When I came I asked them what they had done with it? then they told me it was upon the hill: then they went and shewed me where it was, where I saw the ground was newly digged, and there they told me they had buried it: There I left that Child in the Wilderness, and must commit it, and myself also in this Wilderness-condition, to him who is above all. 

The Third Remove also brings about the death and burial of Rowlandson’s youngest daughter, which Rowlandson speaks of in the quotation above. Rowlandson’s daughter has been suffering for over a week from the wound she received on the morning of the attack. Now God has put the child out of her misery, but Rowlandson, understandably, grieves for her. Also troubling is the fact that the girl does not receive a proper Christian burial in a Puritan churchyard. For family members and loved ones, a funeral and burial provide important closure, and without them, Rowlandson lacks this sense of finality.

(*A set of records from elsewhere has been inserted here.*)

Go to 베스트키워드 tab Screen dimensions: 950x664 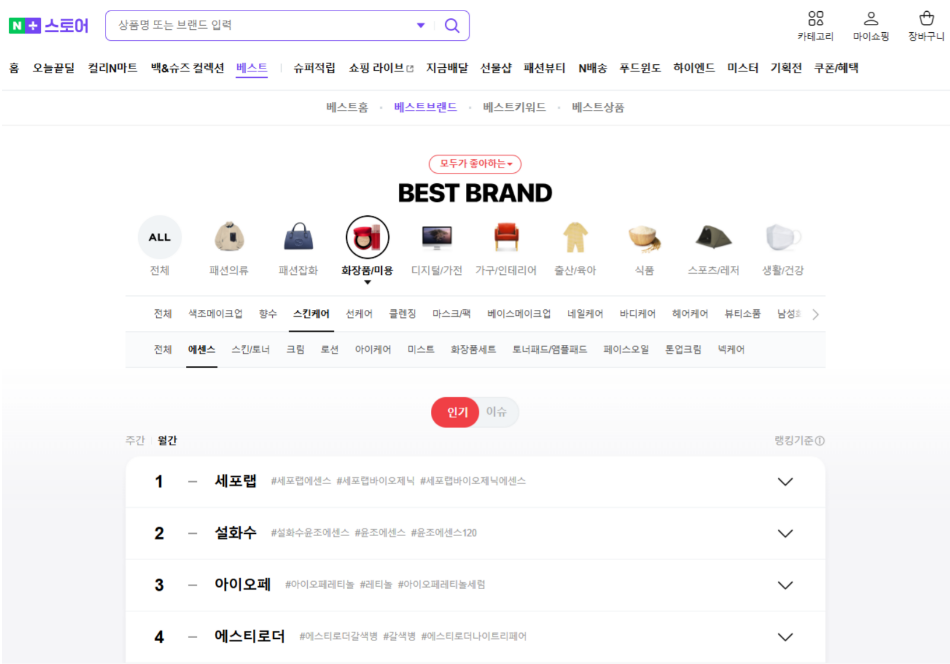(x=514, y=107)
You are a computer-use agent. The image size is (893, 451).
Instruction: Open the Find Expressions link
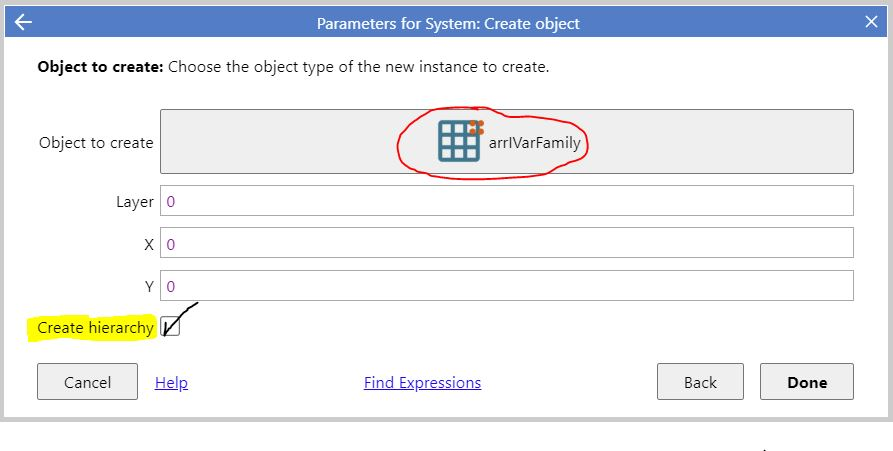pyautogui.click(x=423, y=383)
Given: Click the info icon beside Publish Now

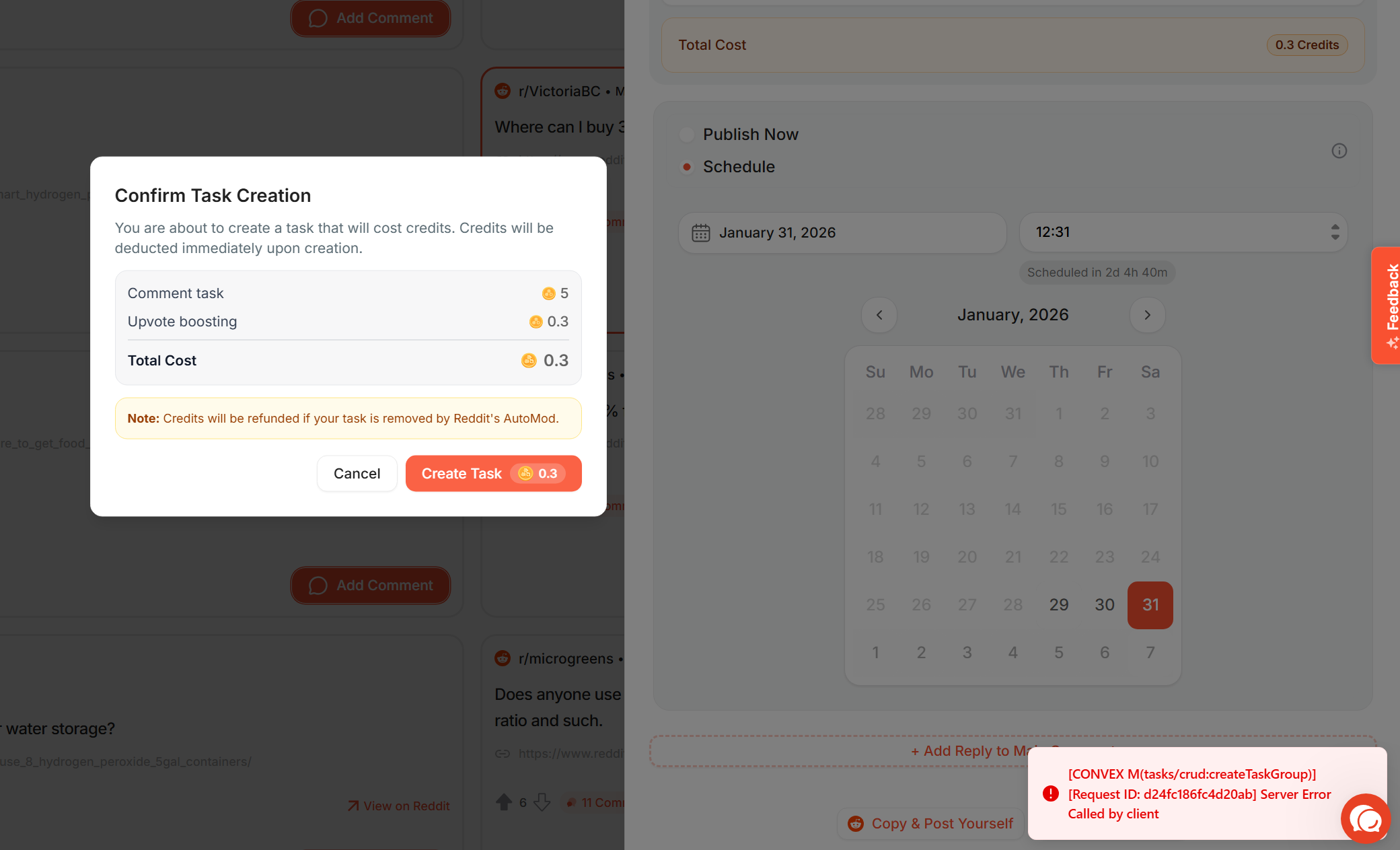Looking at the screenshot, I should 1339,151.

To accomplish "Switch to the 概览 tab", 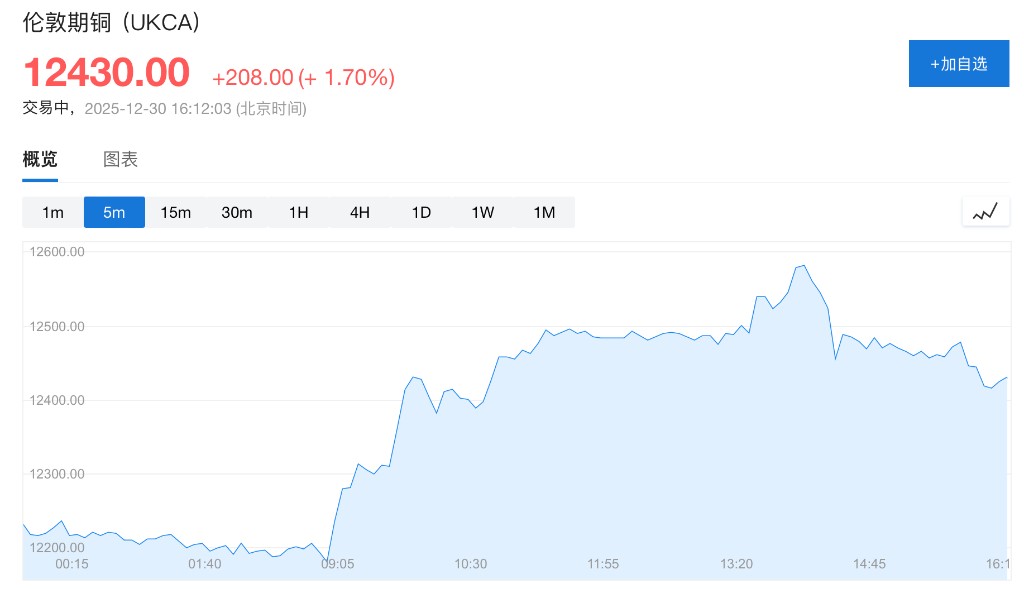I will coord(40,159).
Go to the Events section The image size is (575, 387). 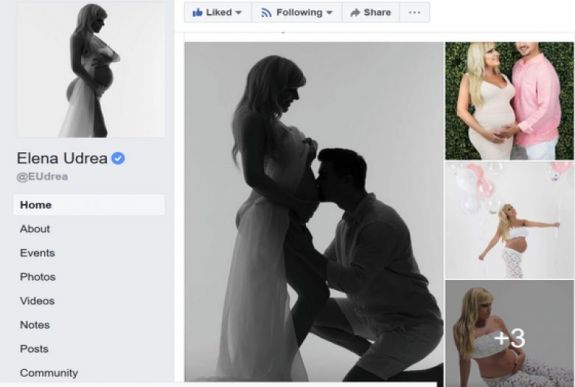click(37, 253)
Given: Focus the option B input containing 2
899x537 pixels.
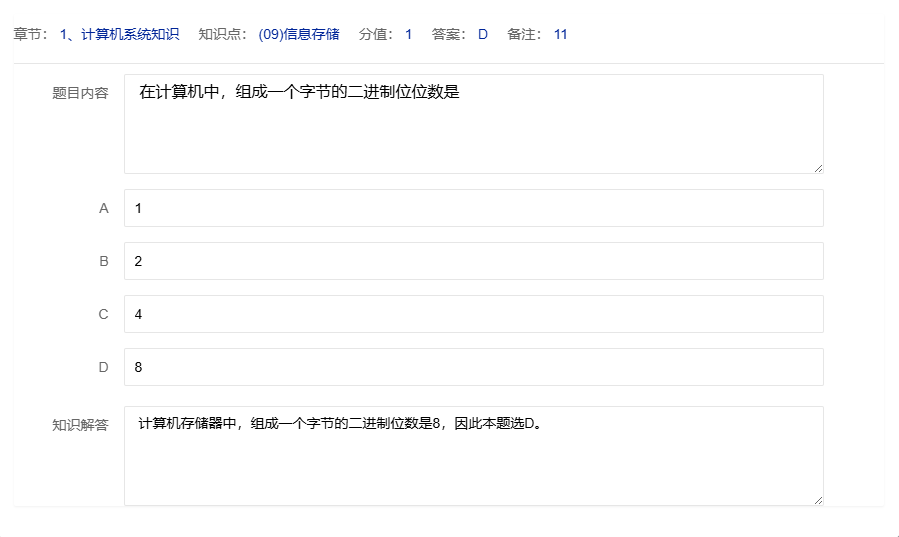Looking at the screenshot, I should coord(473,261).
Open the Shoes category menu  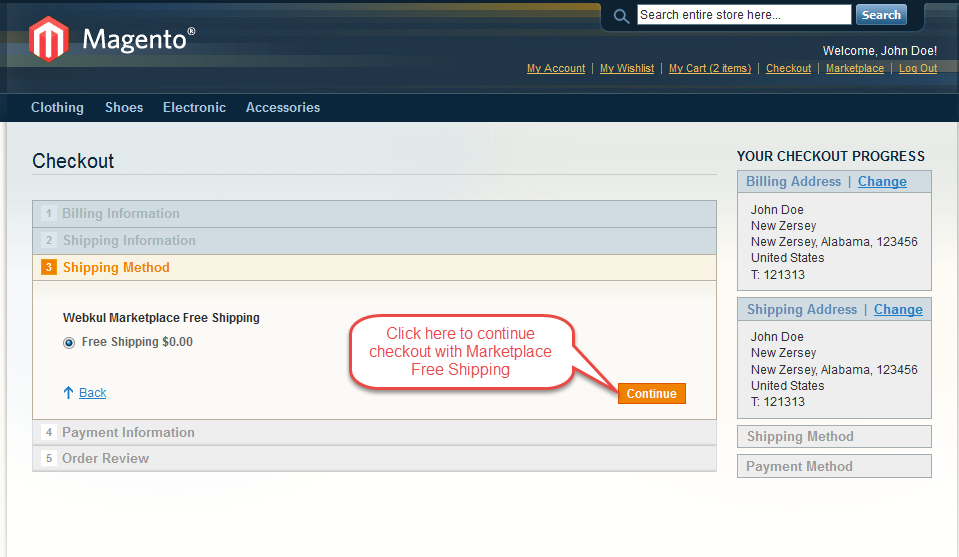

When Rowlandson emphasizes having to leave her daughter “in the wilderness,” she explicitly compares her daughter’s state to her own, and the quotation above can be applied to all of Puritan society. All the settlers are far from home, far from the country where their ancestors were born. They are building a civilization on the edge of the wilderness, but they fear that their settlements will not be enough to keep the wilderness out. The future of every individual is uncertain, as is the future of the society as a whole. This uncertainty exists for every human society, but the geographic and psychological isolation of the Puritan settlers intensifies it. In the face of this terrifying ignorance of the future, Rowlandson claims, the only thing to do is to have faith in God.